The first thing I saw when I opened my eyes was Larry looking down at me from his seat. We were belted in and had kept our positions, but Eric was nowhere in sight. Then he started to scream, and I became hysterical. At last I found him … above my head! I pulled the baby close to me while my husband unfastened his seat belt and reached for the uppermost door. As he unlatched it, someone pulled it open from outside. Larry took Eric from me and passed him to waiting hands. My arm was hurt and I couldn’t move it without pain.
When I raised my head through the door, I was astounded to see how populated the road had become. A Greyhound bus had stopped, along with about five cars. No one could believe that we had come through the accident unscathed. My arm was only twisted, and all Eric got for his spin around the passenger compartment was a carpet burn on his forehead.
The next day we went to the parking lot where the Toyota had been towed and looked it over. In spite of a few holes here and there, it was still drivable.
By that time neither of us was especially fond of snow. Yet we couldn’t move down to the plains because buying the Landcruiser had taken most of our money.

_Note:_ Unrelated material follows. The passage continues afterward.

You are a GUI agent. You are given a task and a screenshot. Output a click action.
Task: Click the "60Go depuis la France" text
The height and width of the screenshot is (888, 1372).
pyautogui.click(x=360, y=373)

Larry voiced thoughts of going to Oregon where his family lived, but I didn’t want to leave Colorado.
About this time we ran out of coal and couldn’t afford another load, so Larry tried cutting more wood. His hands cracked from the cold, and he came back to the cabin with the chain saw covered with blood from his cuts.

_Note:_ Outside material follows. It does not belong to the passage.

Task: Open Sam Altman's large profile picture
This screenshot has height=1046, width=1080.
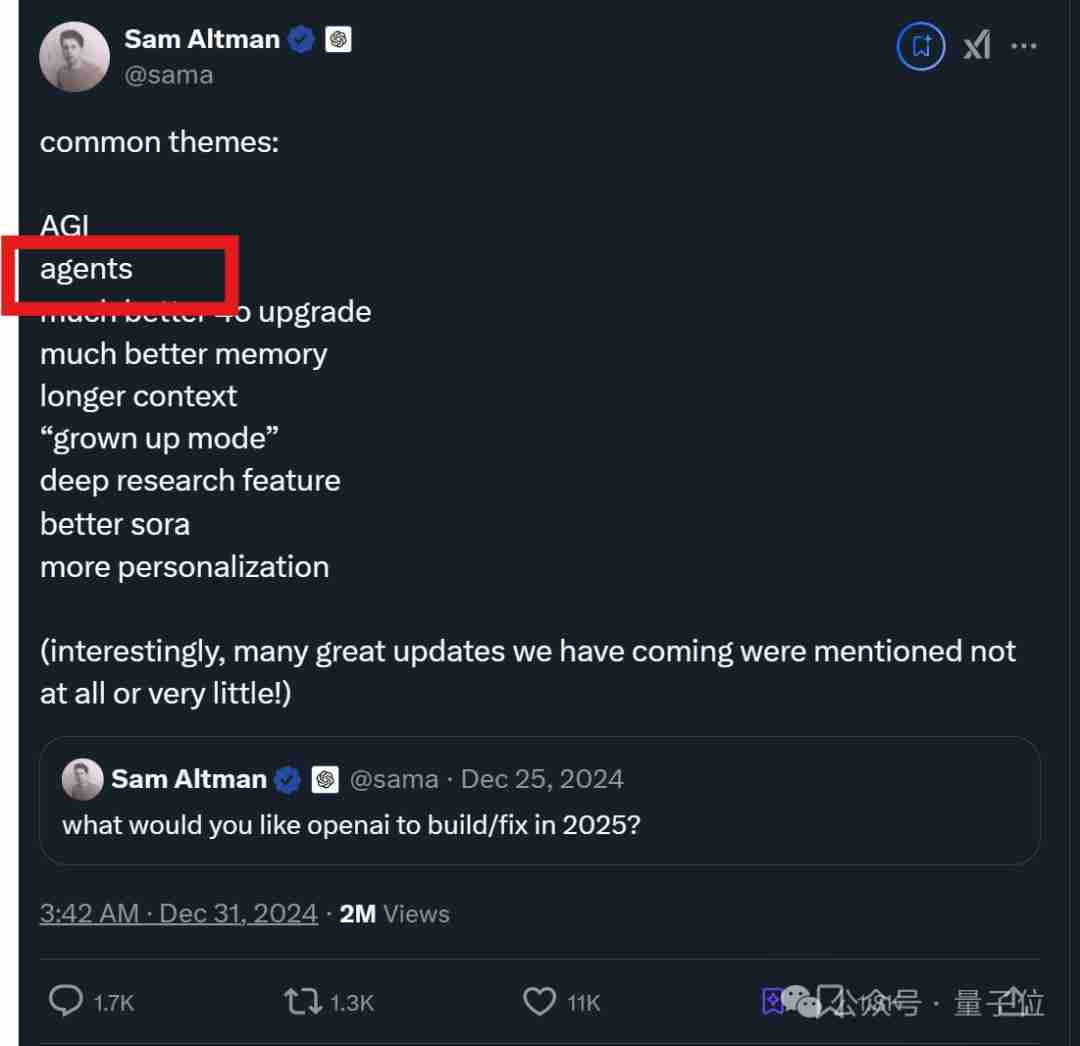Action: click(74, 56)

In January I found that–despite precautions–I was pregnant again. That finished off my pioneer spirit. I could handle one baby under primitive conditions, but the thought of starting next winter with a newborn and an 18-month-old toddler was just too much.
During the month of February I fed us on $30.00. Which meant macaroni and cheese almost every night. We were undernourished (especially me, because I was nursing one baby and pregnant with another). Larry again brought up the idea of moving to Oregon and this time I agreed. One year after we moved into our dream valley, we packed our belongings in a trailer and left.

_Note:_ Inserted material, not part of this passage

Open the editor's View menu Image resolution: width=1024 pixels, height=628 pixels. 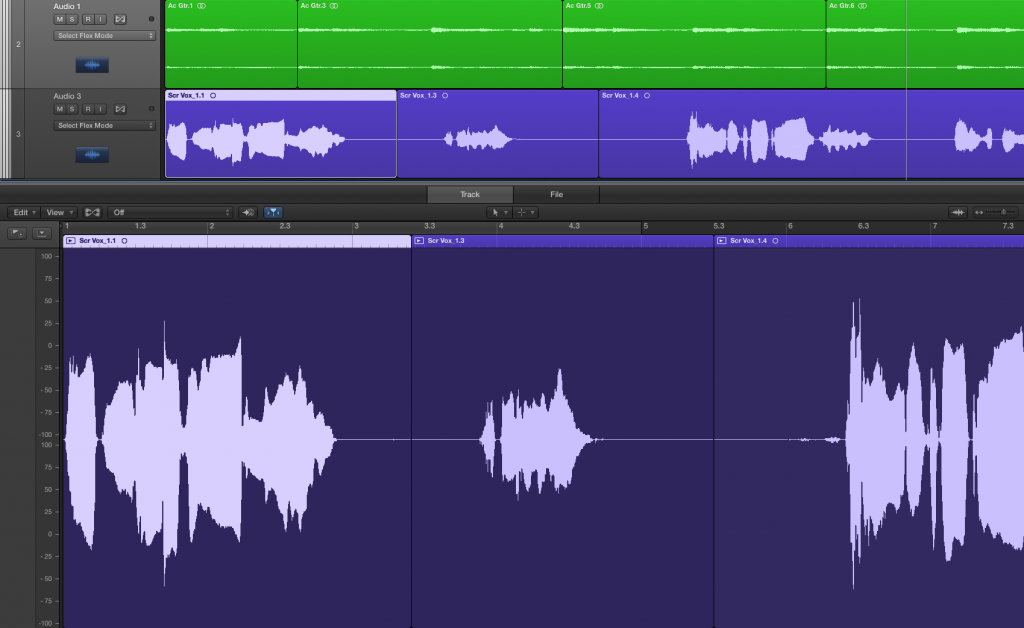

I still remember Conifer Hill as we drove away that night The snow was falling softly and looked lovely in the headlights. My heart was broken by the thought, “I am leaving my mountain valley. Will I ever see it again?” In spite of everything, I still felt an intense love for this place which held so many memories.
All the same, the move seemed the only way out of a dreadful situation. The good job Larry found in Oregon is improving our lives every month (although we still owe money to several people). I miss Colorado and the mountains, but I do enjoy the snowless winters.
I have a reason for sharing this story. It’s lovely and tempting to think of getting away from civilization into a simpler lifestyle, but here’s a warning for others who are so inclined: Emergencies happen despite the best precautions, and money to handle them is essential to true self-sufficiency. Granted, we made it through the winter, but only with the aid of our family and friends. It was unfair to force them into the position of having to help us. Both my husband and I want to leave the city again, but we won’t go back into a shaky situation until we can sustain ourselves by our own efforts. That’s the only responsible way to behave.
Despite all our troubles, though, we like to recall Conifer Hill: on an early morning in January, for instance, when the snow has just fallen and not a track has crossed the meadow … or just before dusk in March, when the fog has rolled in and everything is shrouded in mist. We are the only ones who have these memories, and we wouldn’t trade them for anything. This last summer I went back for a visit to refresh my recollection of the valley’s beauty. I needed to go home to the place that holds half my heart.